Une justice à deux vitesses
Mark Bonnick n’a pas baissé les bras. Après un appel interne rejeté le 14 février 2025, il a saisi le tribunal du travail britannique pour licenciement abusif et discrimination. Son argument ? Ses convictions anti-sionistes relèvent d’une croyance philosophique protégée par l’Equality Act 2010, un précédent judiciaire qu’il entend bien exploiter. Pourtant, la Fédération anglaise de football (FA), saisie de l’affaire, a conclu en février 2026 que ses publications ne violaient aucune règle. Peu importe : Arsenal a maintenu sa décision, confirmant ainsi son alignement sur les pressions extérieures.
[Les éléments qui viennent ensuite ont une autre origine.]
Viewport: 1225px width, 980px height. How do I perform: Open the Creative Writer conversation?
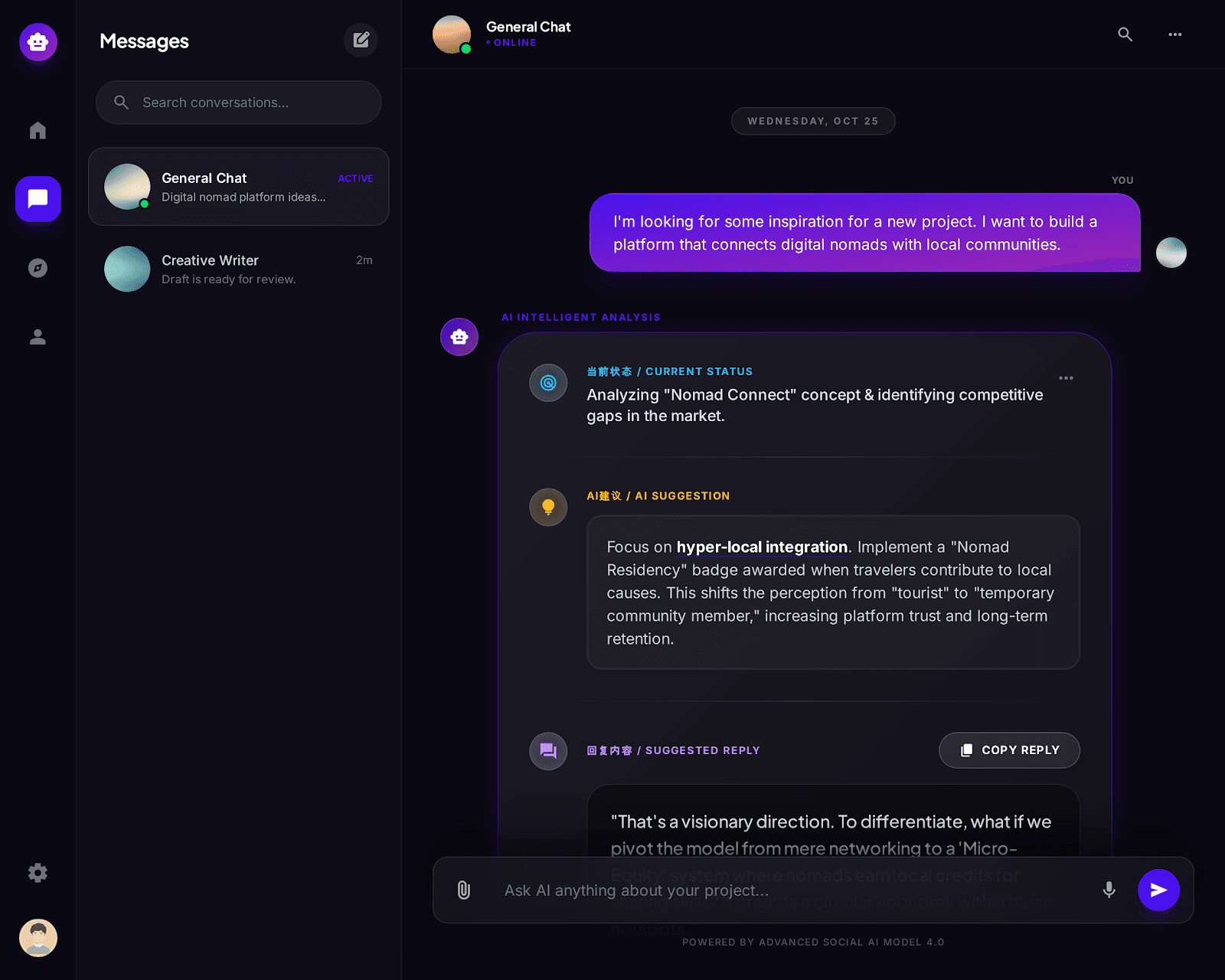[239, 269]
Cet ancien cadre d’Arsenal explique comment le club londonien l’a licencié pour son soutien à la Palestine après y avoir été employé pendant 22 ans. pic.twitter.com/qJr5A7iLBZ
— AJ+ français (@ajplusfrancais) June 2, 2026
Le double discours d’un club en crise
Dans des entretiens accordés à Al Jazeera et Middle East Eye en mai et juin 2026, Mark Bonnick, 62 ans, assume sans détour ses prises de position : « Je regrette d’avoir perdu mon emploi, pas ce que j’ai dit. » Il dénonce un double standard criant : Arsenal s’affiche volontiers aux côtés de Black Lives Matter ou de la campagne Kick It Out, mais se tait – ou pire, réprime – dès qu’il s’agit de la Palestine. « Vous n’êtes pas autorisés à parler », résume-t-il, amer, le message envoyé aux employés du club.
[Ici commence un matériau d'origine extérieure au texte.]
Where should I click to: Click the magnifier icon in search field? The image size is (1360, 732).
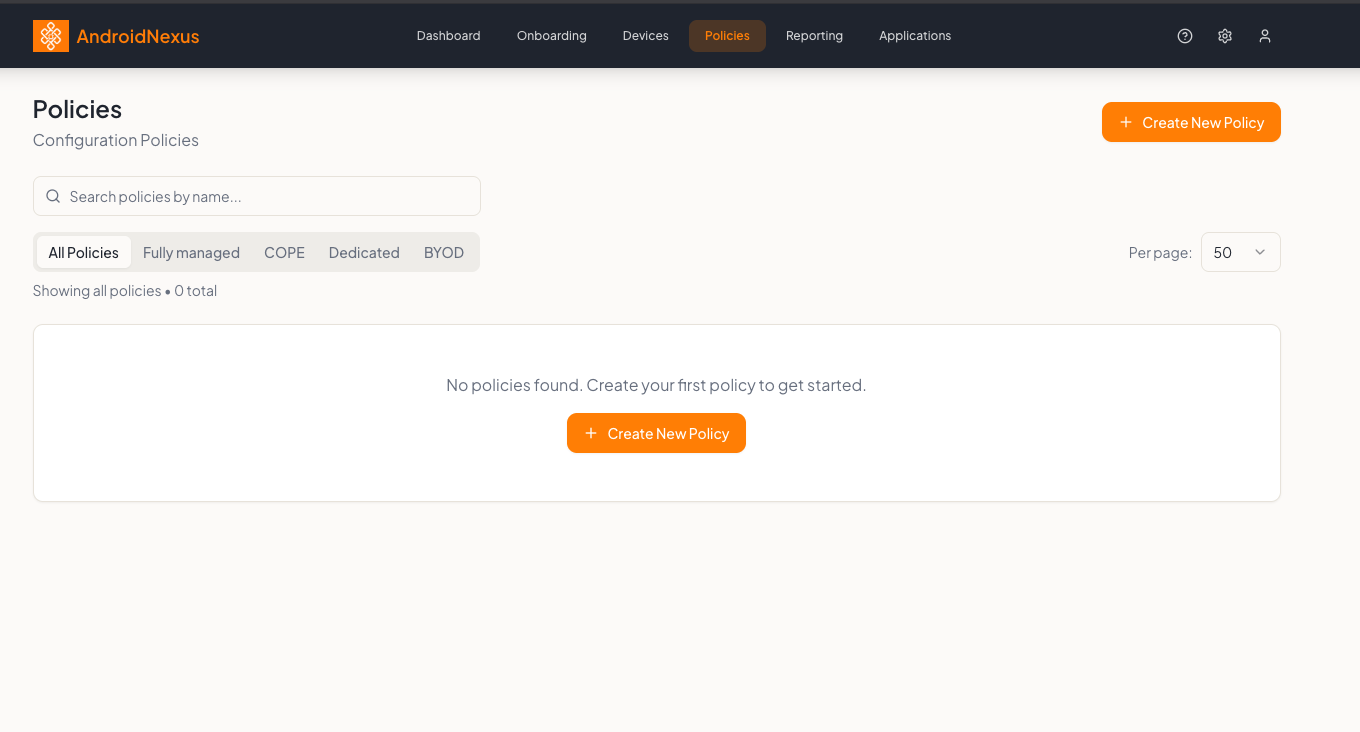(54, 197)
Un procès aux enjeux bien plus larges
L’affaire Bonnick contre Arsenal dépasse le simple cas d’un homme licencié pour ses opinions. Elle interroge la place de la liberté d’expression dans le football, un milieu où les prises de position politiques des salariés et des supporters sont de plus en plus surveillées, voire étouffées. Alors que le club londonien vient de subir une défaite brutale sur le terrain de Budapest face au PSG, c’est sur le terrain judiciaire qu’il pourrait bien perdre une bataille bien plus symbolique. Le tribunal devra trancher : un club peut-il licencier un employé pour ses convictions, au nom de la réputation ? La réponse pourrait faire jurisprudence.
Arsenal, de son côté, se refuse à tout commentaire, se retranchant derrière une justification aussi vague que commode : « la réputation du club ». Une formule creuse, qui sonne comme un aveu de lâcheté.